Figure 1. Immunofluorescence for Chromogranin A, E-cadherin, KRT20, and DAPI in Epithelial Organoids

Epithelial organoids grown in IntestiCult™ OGM express chromogranin A (CHGA; for enteroendocrine cells; in green), e-cadherin (ECAD; for renal epithelium cells; in red), KRT20 (for enterocytes; in yellow), and DAPI (for nuclei; in blue). This image was contributed by STEMCELL Technologies.

Materials

  • Dulbecco’s phosphate-buffered saline without calcium and magnesium (D-PBS)
  • Citrate buffer, stored at 2 – 8°C for up to 6 months
    MaterialQuantity
    dH2O1L
    Sodium citrate dihydrate2.94g
    HCl to adjust pH6.0pH
    Tween® 200.5mL
  • 1.7 mL-tube heating block
  • Permeabilization solution
    MaterialQuantityFinal concentration
    PBS99mL
    Triton™ X-1001mL1% v/v
    • Without serum, may be stored at room temperature for 1 year
  • Normal serum
    • Should be the same species as used to generate the secondary antibody for immunostaining
  • Immunofluorescence buffer, stored at 2 – 8°C for up to 6 months
    MaterialQuantityFinal concentration
    PBS499mL
    BSA500mg0.1% w/v
    Triton™ X-1001mL0.2% v/v
    Tween® 200.25mL0.05% v/v
  • Primary and secondary antibodies diluted in the immunofluorescence buffer at appropriate dilution factor
  • 50% methanol solution
  • 100% methanol
  • ProLong™ Gold Antifade Mountant OR other mountant that roughly matches the refractive index (RI) of proteins (~1.35-1.6)
  • Coverslip

Protocol

Antigen Retrieval (Optional)

Antigen retrieval is only meant for samples fixed in PFA or other cross-linking agents. It is an essential step when staining for some antigens (e.g. keratin 8/18) but is optional for other antigens (e.g. acetylated tubulin). Samples fixed in methanol or other organic solvents should not undergo antigen retrieval. Samples fixed in alcohol or other dehydration-type fixatives should not be boiled.

  1. Aspirate PBS and add 1 mL of citrate buffer to the organoids.
  2. Set a 1.7 mL-tube heating block to 98°C. Once the heating block reaches 96 – 98°C, place the tube in the heating block and incubate for 20 minutes.
  3. Turn off the heating block. Allow the organoids to sit in the heating block for an additional 20 minutes while it cools down.
    Caution the tubes can be hot at this point. If needed, use tweezers to remove the tubes.
  4. Proceed to permeabilization and blocking steps.

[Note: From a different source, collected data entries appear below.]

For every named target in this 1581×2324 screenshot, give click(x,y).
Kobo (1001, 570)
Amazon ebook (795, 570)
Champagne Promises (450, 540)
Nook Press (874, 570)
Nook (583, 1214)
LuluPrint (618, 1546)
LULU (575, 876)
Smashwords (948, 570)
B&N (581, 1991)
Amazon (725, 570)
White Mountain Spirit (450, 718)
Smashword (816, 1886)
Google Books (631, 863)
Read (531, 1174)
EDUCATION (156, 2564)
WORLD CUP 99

Cell Permeabilization and Blocking

Permeabilization of cells is only needed for intracellular targets. If assessing the surface markers, there is no need for permeabilization. Methanol-fixed samples may not require permeabilization.

  1. Create the permeabilization / blocking solution by adding 5% normal serum (v/v) to the permeabilization solution.
    The animal serum used for blocking should be the same as the host of the secondary antibody. For example, if you are planning on using donkey secondary antibodies, donkey serum should be used for this step. Add fresh serum each time; do not store permeabilization / blocking solution long term with serum.
  2. Aspirate the citrate buffer and add 1 mL of permeabilization / blocking solution to the organoids. Place the tube on its side on a tilting platform and incubate at room temperature with agitation for 1 – 72 hours.
    The incubation period may need to be optimized for each tissue, antigen, and antibody. Often, however, the incubation period may range from 1 – 72 hours with little to no difference in background signal.
    If the cells have been fixed in PFA, consider washing the organoids with 0.3 M glycine for 30 minutes before blocking. Glycine will bind to unreacted aldehyde groups to quench PFA autofluorescence and to prevent free aldehydes from reacting with primary or secondary antibodies, thereby causing a high background signal.

Primary Staining

Typical primary antibody dilutions for organoid whole mount are 1:400 – 1:800; titrate as needed per antibody. User optimization for dilutions may be required depending on the antibody. Use as little antibody as possible to mitigate background signal. Antibody incubation periods may need to be optimized for each tissue, antigen, and/or antibody.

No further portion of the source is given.